PROBLEM TO WORK ON -
In the printer review, where was the HP Ink Advantage System launched?

READING TEXT -
------------------------------------------------------------

[Review] HP Ink Advantage K209a: makes perfect cents

Dollars. Cents. The Ringgit. The Pocket. When it comes to printing and the trail of consumables that follow, cost over medium to long term is a major concern when considering a printer purchase. The trend by manufacturers has generally been to lower cost of ownership by offering printers for dirt-cheap prices, then profit from consumables and accessories. So what if there existed a workhorse that was cheap to buy, then even cheaper to run? What if this printer with its special ink technology could print up to 600 pages per cartridge? Read on.

hp-703-ink-cartridges-ink-supplies

Global printing leader HP has done just that with its all-new HP Ink Advantage System, featuring its innovative ultra low-cost, high capacity ink system, which launched recently at the Curve. Complementing this ink system are the new HP Deskjet Ink Advantage K209a and HP Deskjet Ink Advantage 2060 All-in-One printers.

I was given a K209a test unit for a few days.

------------------------------------------------------------

DATA BLOCK -
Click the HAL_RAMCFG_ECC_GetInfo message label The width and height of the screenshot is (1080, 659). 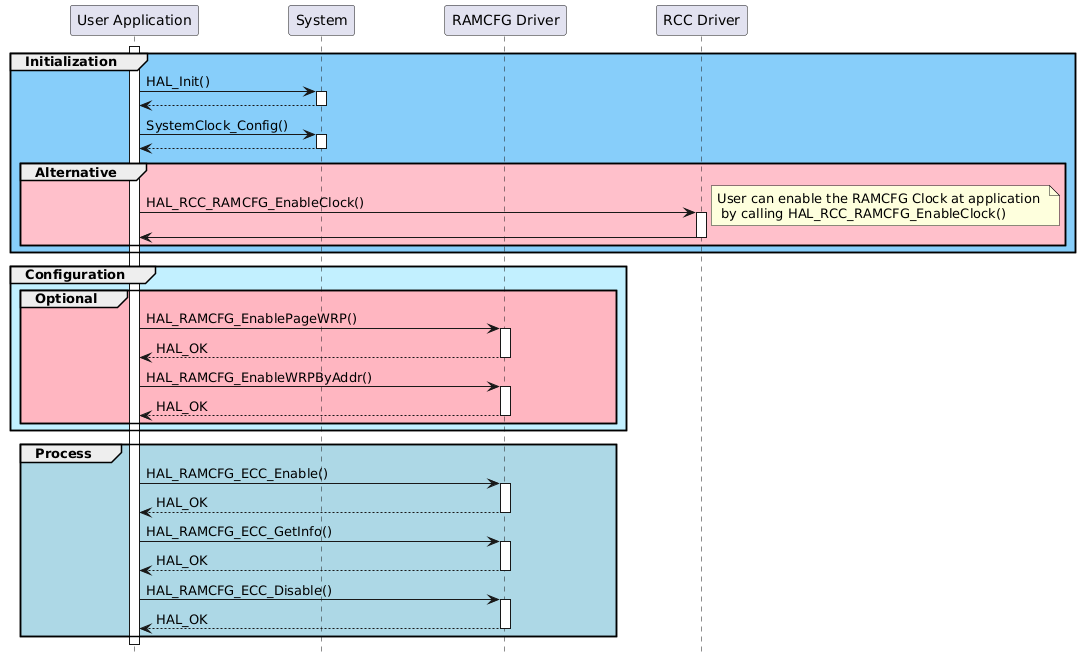pyautogui.click(x=240, y=531)
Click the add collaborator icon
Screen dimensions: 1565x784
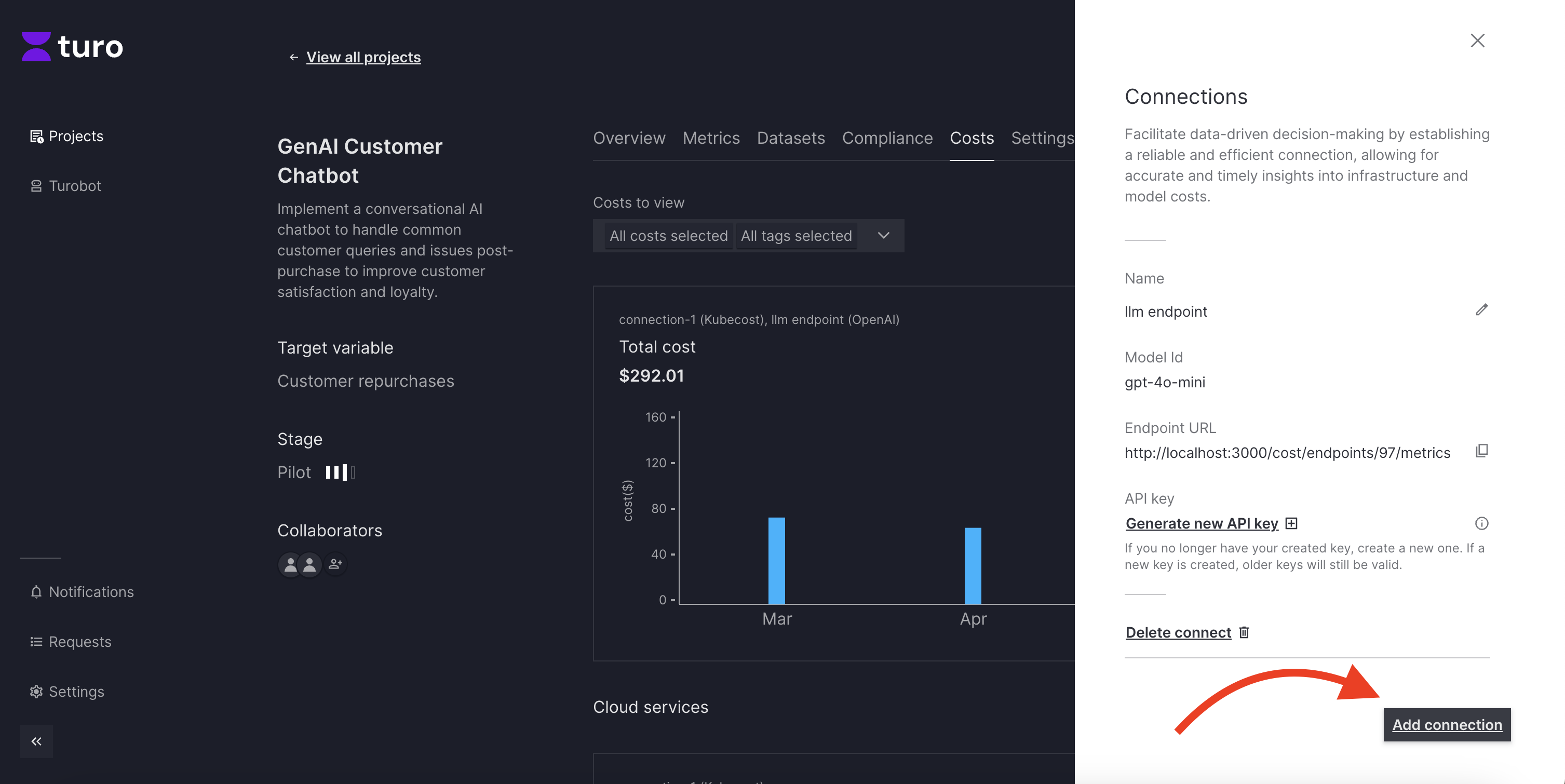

------------------------------------------------------------

EXPECTED ANSWER -
It was launched at the Curve.